Dania Suleman on the 'heavy burden' borne by Canadian Muslim women who choose the hijab

(CBC)

As part of our series Real Talk on Race, CBC Montre​al asked 10 people to share their personal stories about race. These stories are in their own words. Share yours with us on Facebook, Twitter or email webquebec@cbc.ca.


I believe the hardest thing about being a Muslim in Québec or Canada nowadays is always being rejected in another space of citizenship.

We often hear things like: "This isn't a Muslim country. If you don't like it here, move back to your countries."

Dania Suleman at a protest against the Quebec Charter of Values in October 2013. (Nafeesa Salar)

We're being told we're not really Canadians.

Hijab-wearing Muslim women are especially prone to this verbal and psychological violence, whether on TV, on the streets or while debating potential bill of law.

Every time a Muslim woman tries to communicate that the hijab is her choice and Islam is her faith, her words are shut down and she is being patronized and told she's being conditioned by some Islamic patriarchal system to think she chose to wear the veil, but really she didn't.

Our religious practices and communities are always being dissected and analysed in the media.

One day it's our food diet (how we eat halal), another it's the piece of cloth we wear on our heads, then it's our integration, or lack thereof.

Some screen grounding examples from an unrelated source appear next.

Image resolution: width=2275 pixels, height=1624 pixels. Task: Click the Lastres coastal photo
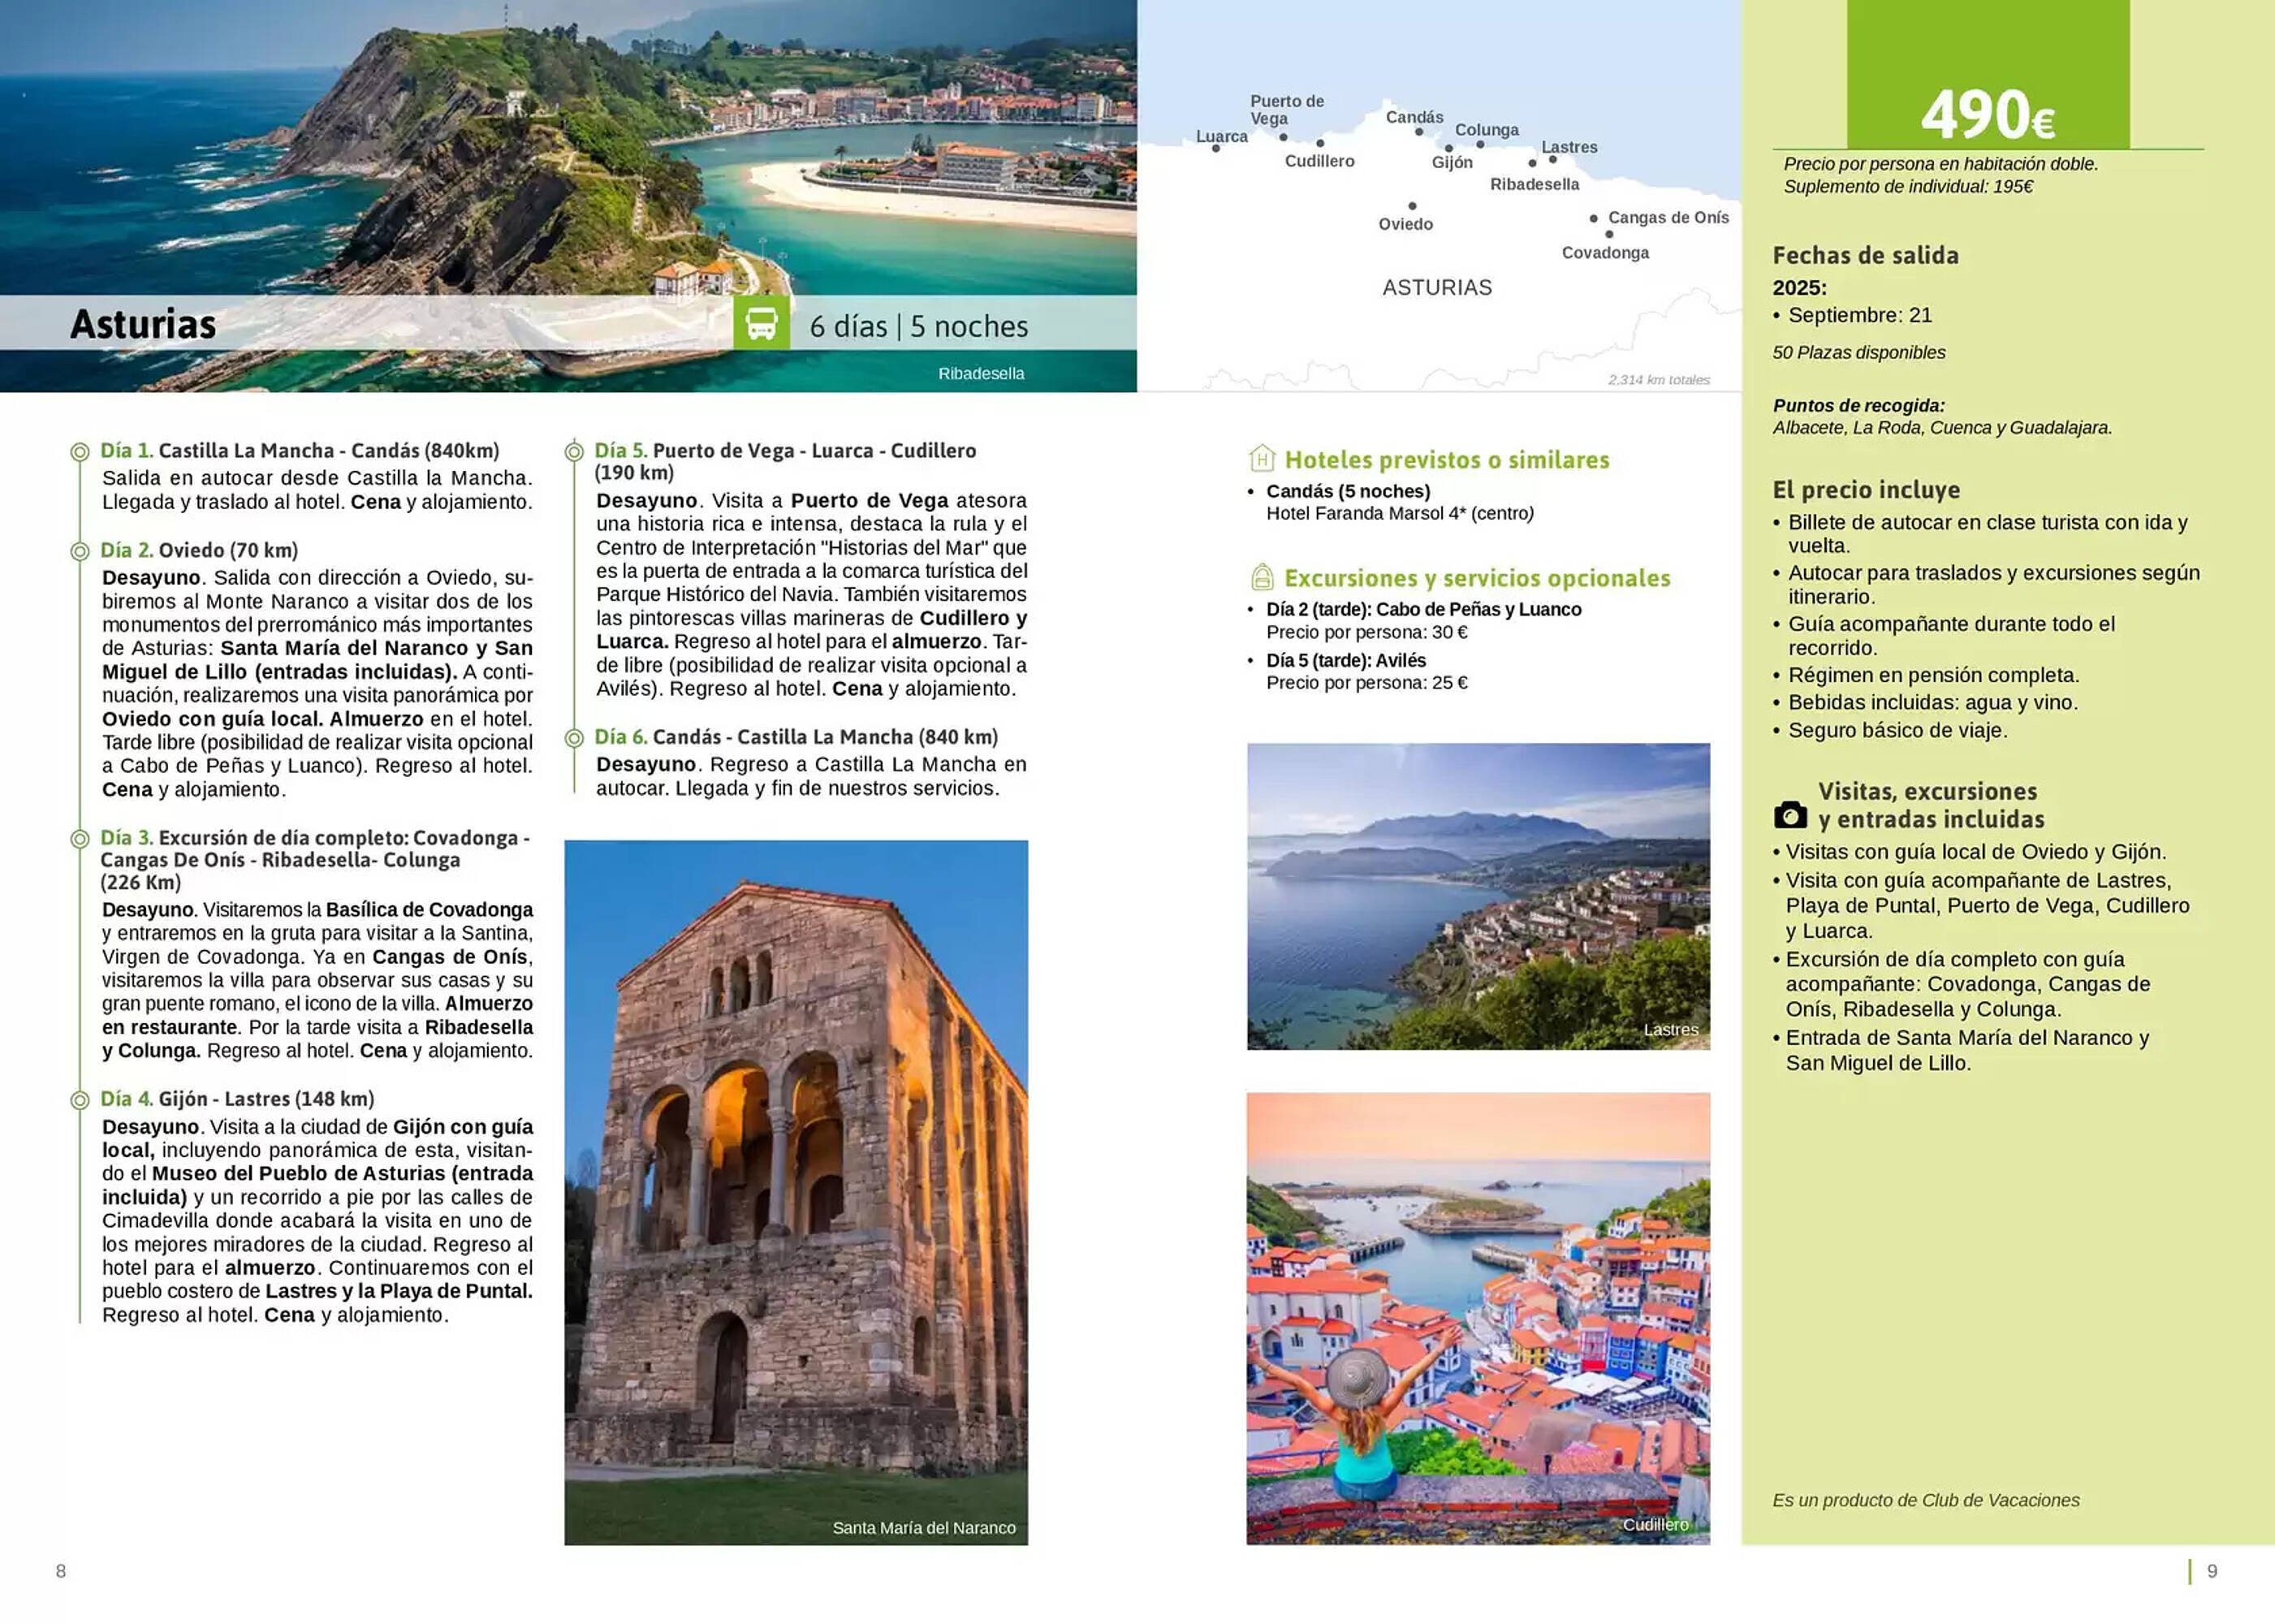click(1478, 895)
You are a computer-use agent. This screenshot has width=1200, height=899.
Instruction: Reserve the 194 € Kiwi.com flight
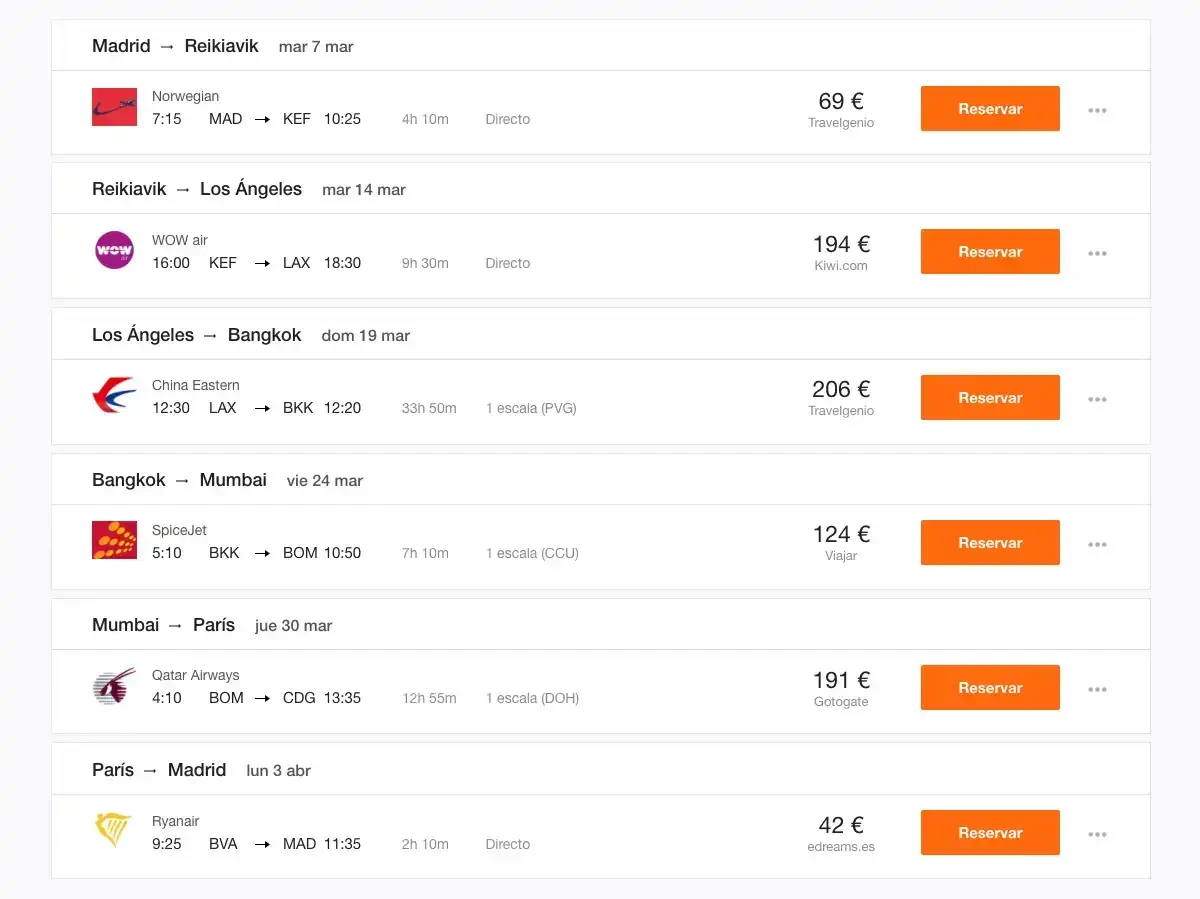pyautogui.click(x=990, y=251)
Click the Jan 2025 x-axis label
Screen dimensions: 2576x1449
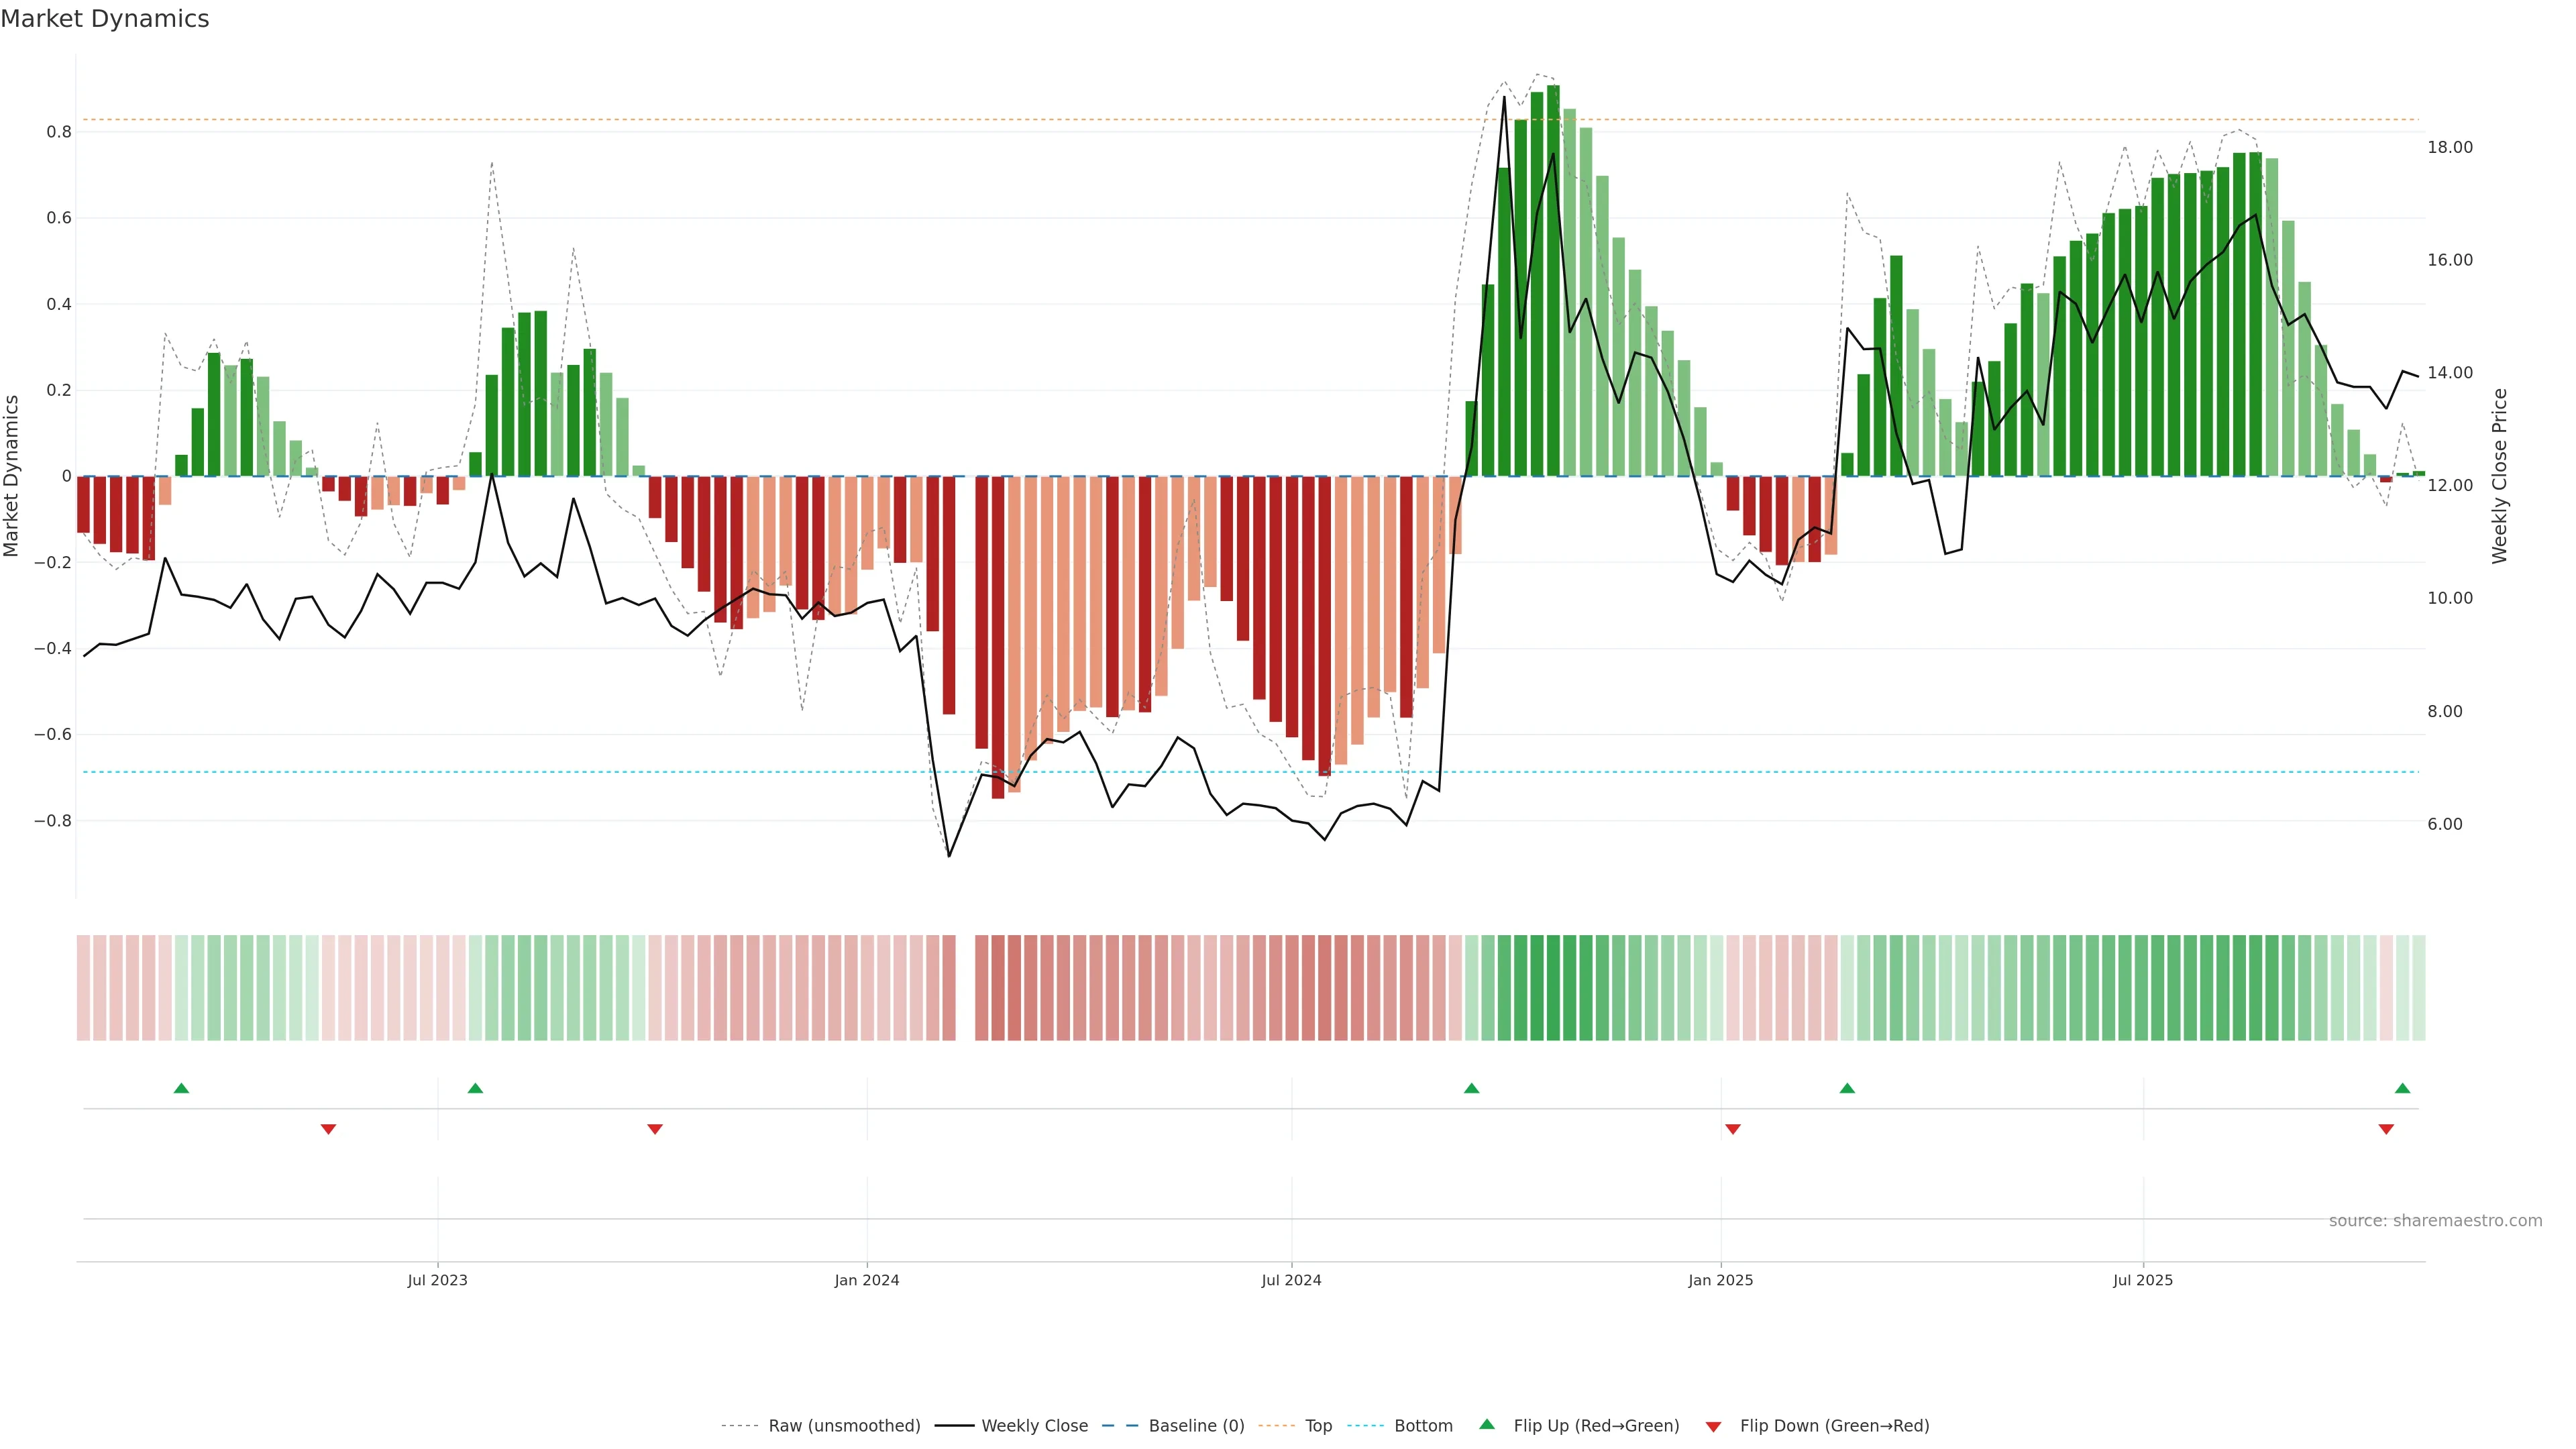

Other times, it'll be how our youth is problematic and engulfed in a culture of war and jihad and that we ought to be surveilled.

'I felt suffocated'

I myself used to wear the hijab and I did so for several years. I had a very positive and affectionate relationship with the hijab.

But I grew very tired of having to justify and explain myself to either strangers, friends or family about the reasons why I chose to wear the veil.

You feel a heavy burden — that somehow, since you wear the veil, you are an ambassador for this vast religion called Islam.

You feel an intense gaze. 

I remember literally choosing veil colours that were never too sombre or dark, because the last image I wanted to give out was that of a poor young Muslim girl that was forced to wear the veil.

What was initially a spiritual decision slowly became a political endeavour to prove Muslim women were as autonomous as our peers.

In the end, I felt suffocated.

I never decided to stop wearing the veil, I just didn't have the energy to continue wearing it at the time. I myself wanted a bit of my anonymity and didn't feel like being the object of media debates all the time.

Ironically, when you do stop wearing the veil, you receive these condescending comments about how you finally understood, that somehow you're now liberated.

People become curious to see the before and after as if it's some sort of makeover.

There is a burden and gaze placed upon Muslim women that somehow they are accountable towards everyone, especially if they wear the hijab.

The least we could do is to give them the space to talk, find ground of commonalities and to legitimise their narrative when they say they chose their veil — that Islam is their faith and being Canadian is part of their identity.


A practising lawyer since 2013, Dania is currently completing a master of laws on the possible reconciliation between religious freedom and gender equality.